NOTE: If the ambient temperature in the vicinity of PSP, PTT, SDT, and FH is below 239 K (20°C), precautions should be taken to avoid particle losses onto the cool wall of these parts. Therefore, heating and/or insulating these parts within the limits given in the respective descriptions is recommended. It is also recommended that the filter face temperature during sampling be not below 293 K (20°C).
At high engine loads, the above parts may be cooled by a non-aggressive means such as a circulating fan, as long as the temperature of the cooling medium is not below 293 K (20°C).

B 1552

ANNEX III "Annex XIII
PROVISIONS FOR ENGINES PLACED ON THE MARKET UNDER A "FLEXIBLE SCHEME"

*What this exercise asks*.
1/ In the excerpt on particle sampling, what may be used to cool the parts at high engine loads?
2/ Duplicate the passage of the excerpt on particle sampling starting with "NOTE: If the" and going on through "is not below 293 K (20°C).".

*Data lines*.
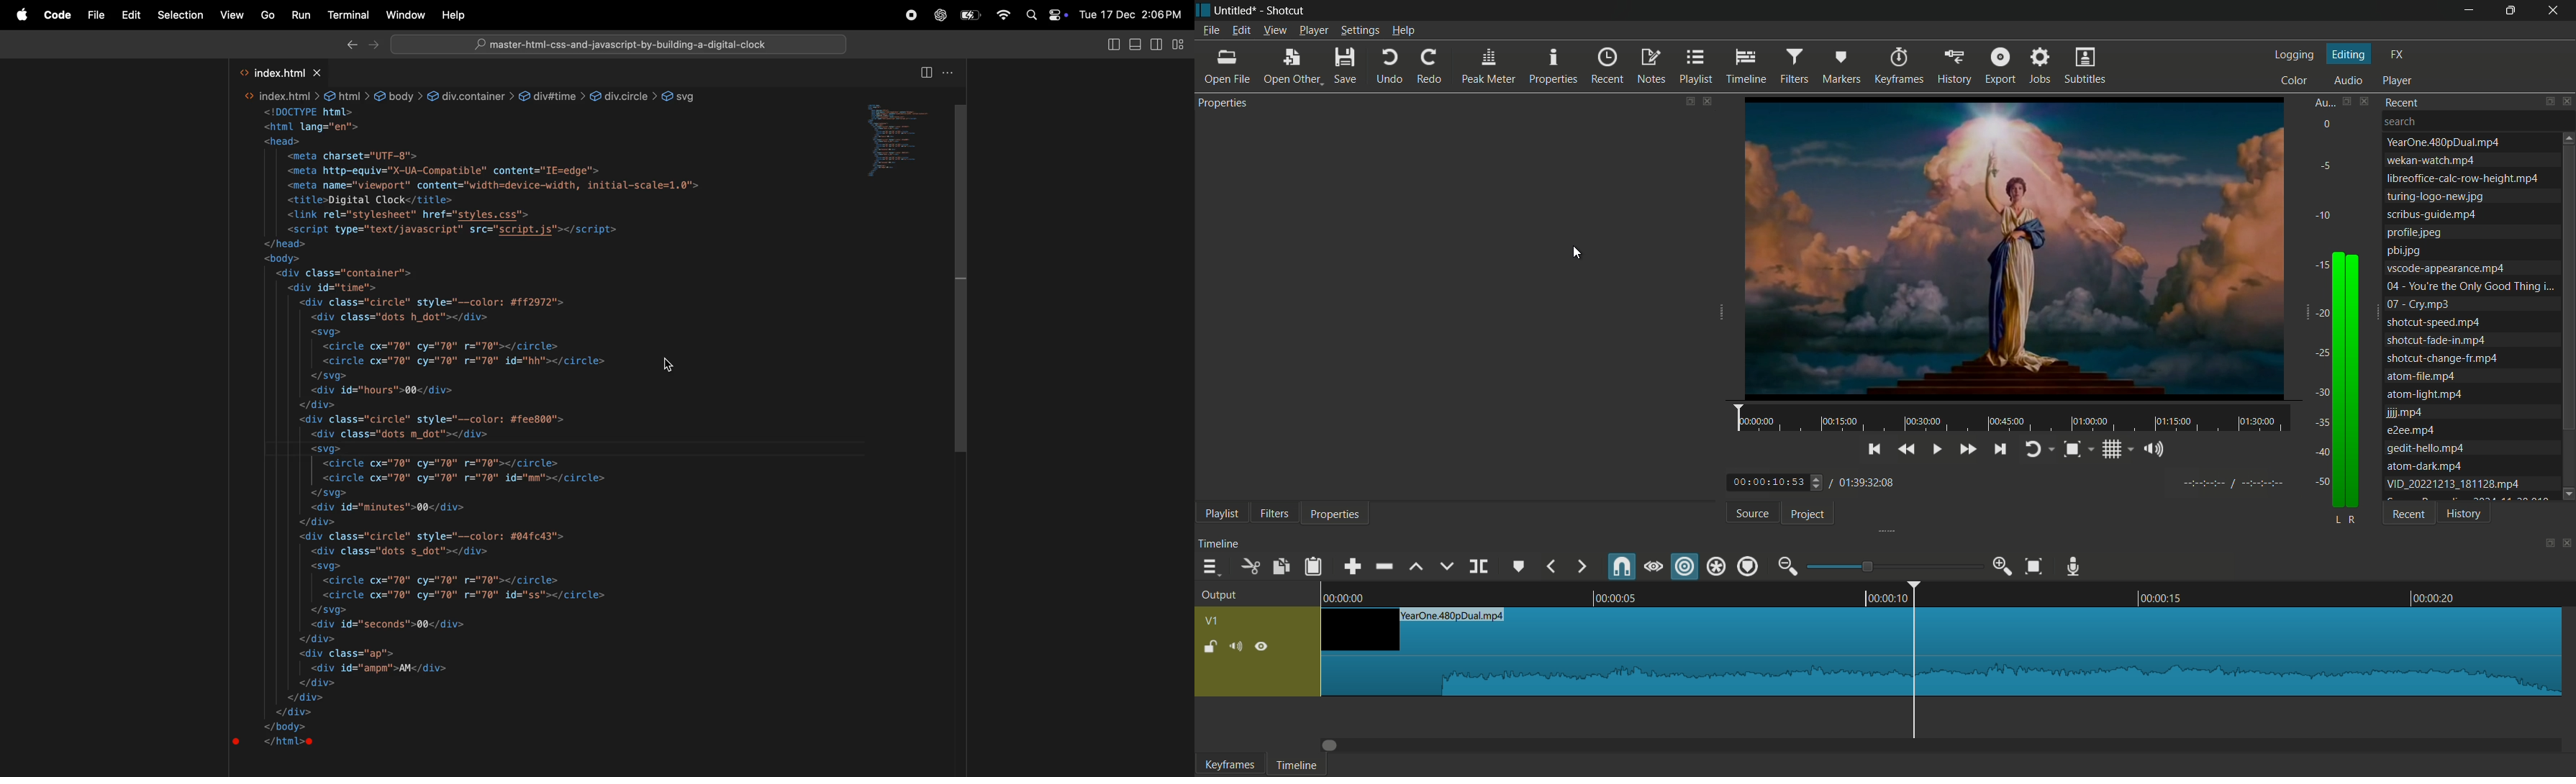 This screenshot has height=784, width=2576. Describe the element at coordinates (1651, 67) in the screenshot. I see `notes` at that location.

*The answers*.
1/ A non-aggressive means such as a circulating fan may be used, provided the cooling medium is not below 293 K (20°C).

2/
NOTE: If the ambient temperature in the vicinity of PSP, PTT, SDT, and FH is below 239 K (20°C), precautions should be taken to avoid particle losses onto the cool wall of these parts. Therefore, heating and/or insulating these parts within the limits given in the respective descriptions is recommended. It is also recommended that the filter face temperature during sampling be not below 293 K (20°C).
At high engine loads, the above parts may be cooled by a non-aggressive means such as a circulating fan, as long as the temperature of the cooling medium is not below 293 K (20°C).